## THE TASK
Starting with the line that holds "868x341 pixels." and stopping after the line that holds "Click the tweet", repeat the lines below word for word, without the pictures.

## ENTRIES SUPPLIED
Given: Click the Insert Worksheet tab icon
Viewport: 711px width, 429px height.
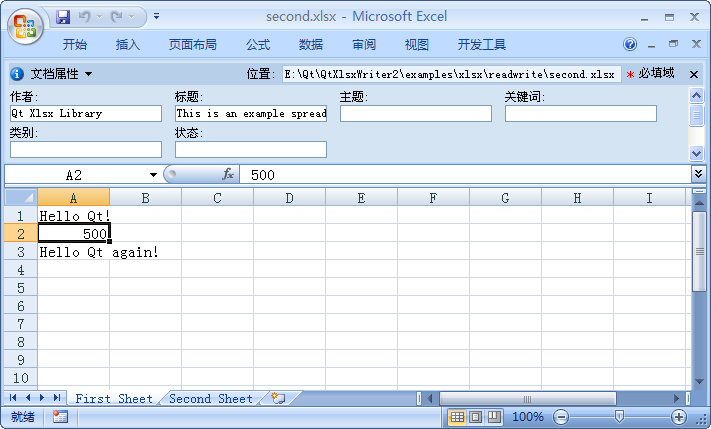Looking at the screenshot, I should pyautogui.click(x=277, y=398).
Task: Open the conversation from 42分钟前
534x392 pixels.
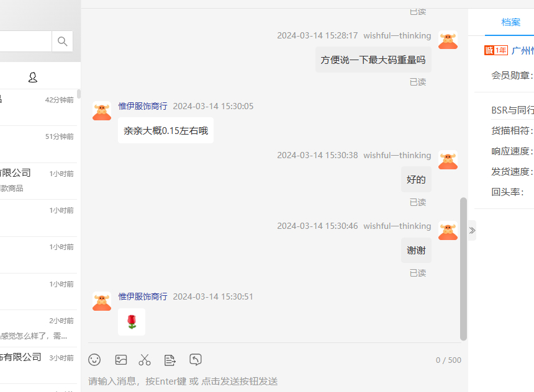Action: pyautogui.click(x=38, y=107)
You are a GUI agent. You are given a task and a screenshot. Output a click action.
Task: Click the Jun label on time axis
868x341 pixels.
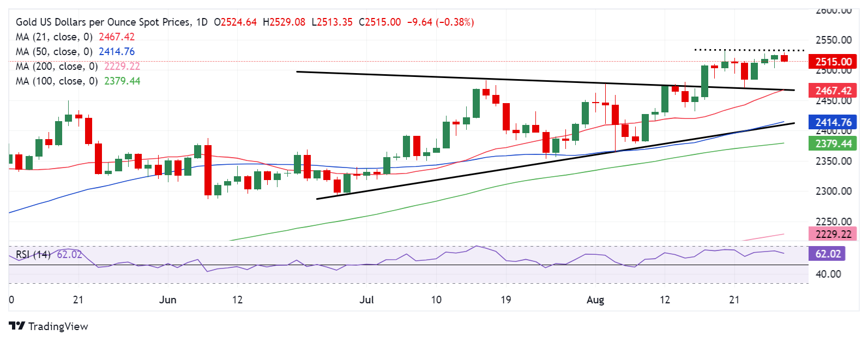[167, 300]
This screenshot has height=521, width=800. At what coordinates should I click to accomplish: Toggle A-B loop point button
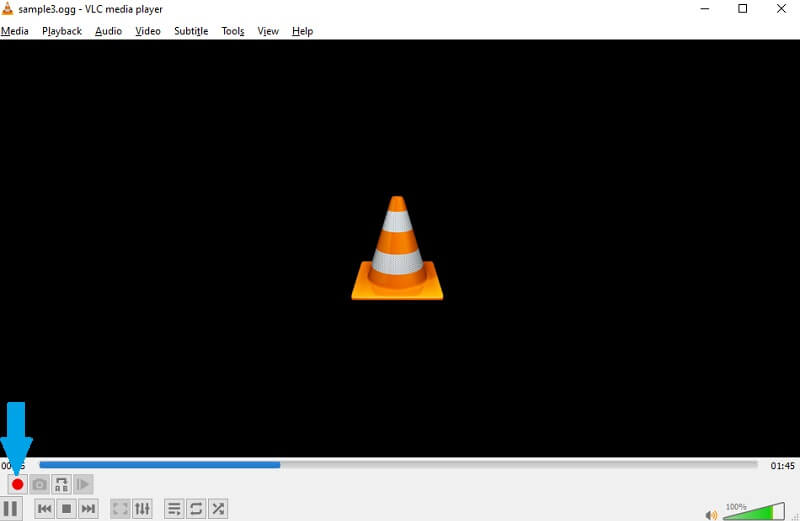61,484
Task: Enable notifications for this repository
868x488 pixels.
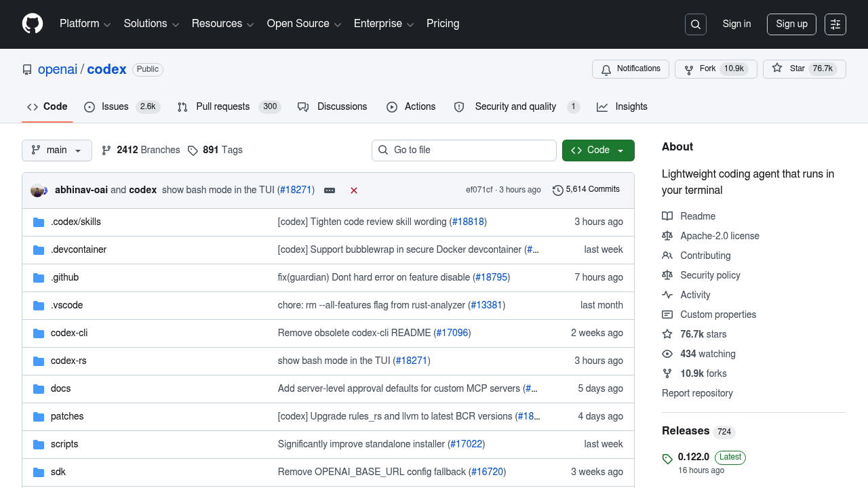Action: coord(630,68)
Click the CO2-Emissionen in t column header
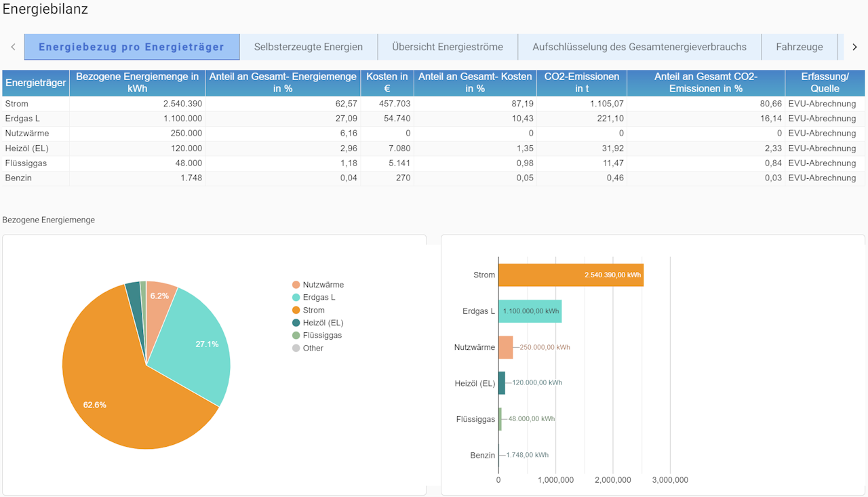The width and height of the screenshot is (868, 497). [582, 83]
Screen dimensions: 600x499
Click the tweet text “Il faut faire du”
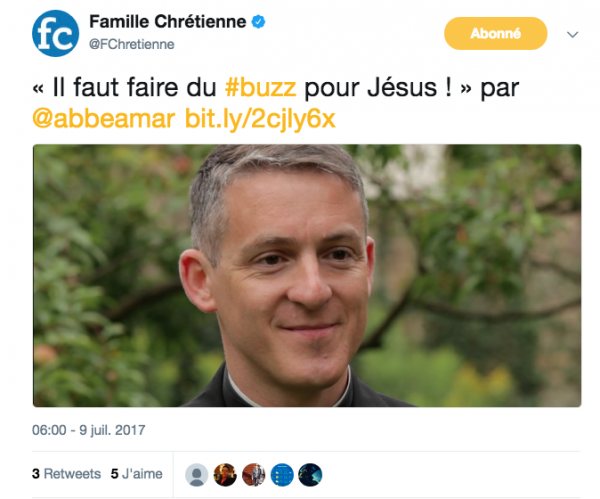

==

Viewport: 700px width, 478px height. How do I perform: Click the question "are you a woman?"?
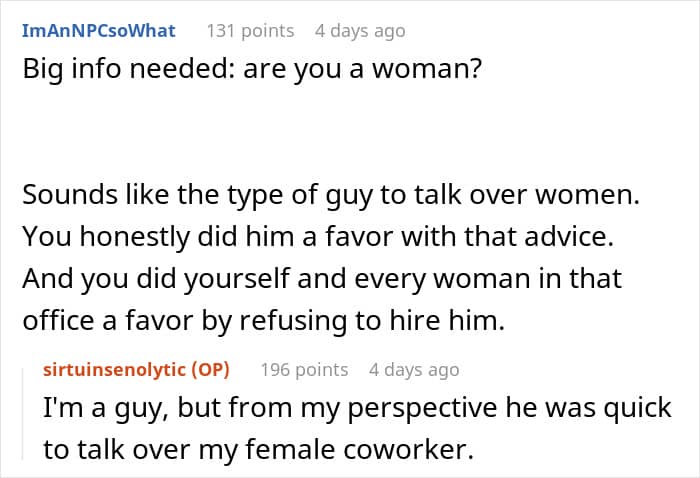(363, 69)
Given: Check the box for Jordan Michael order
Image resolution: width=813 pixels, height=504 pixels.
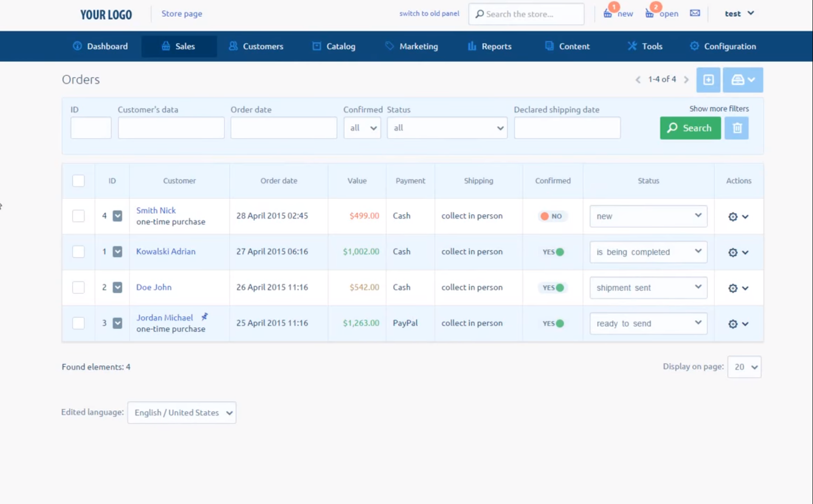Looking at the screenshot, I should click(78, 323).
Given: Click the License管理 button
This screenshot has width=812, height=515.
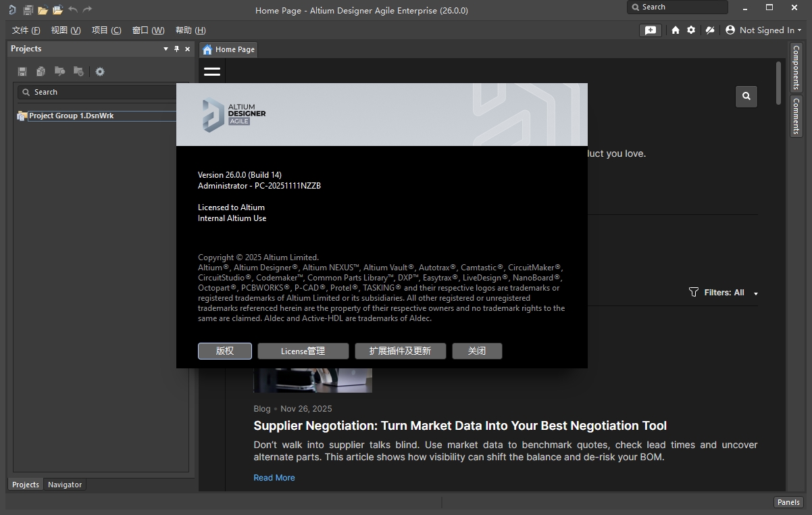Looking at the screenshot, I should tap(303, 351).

## TASK OUTPUT
868x341 pixels.
[167, 300]
This screenshot has height=521, width=800. At what coordinates should I click to accomplish: Toggle A-B loop point button
61,484
Task: Enable notifications for this repository
868x488 pixels.
Action: coord(630,68)
Click the CO2-Emissionen in t column header
The width and height of the screenshot is (868, 497). [582, 83]
Screen dimensions: 600x499
Click the tweet text “Il faut faire du”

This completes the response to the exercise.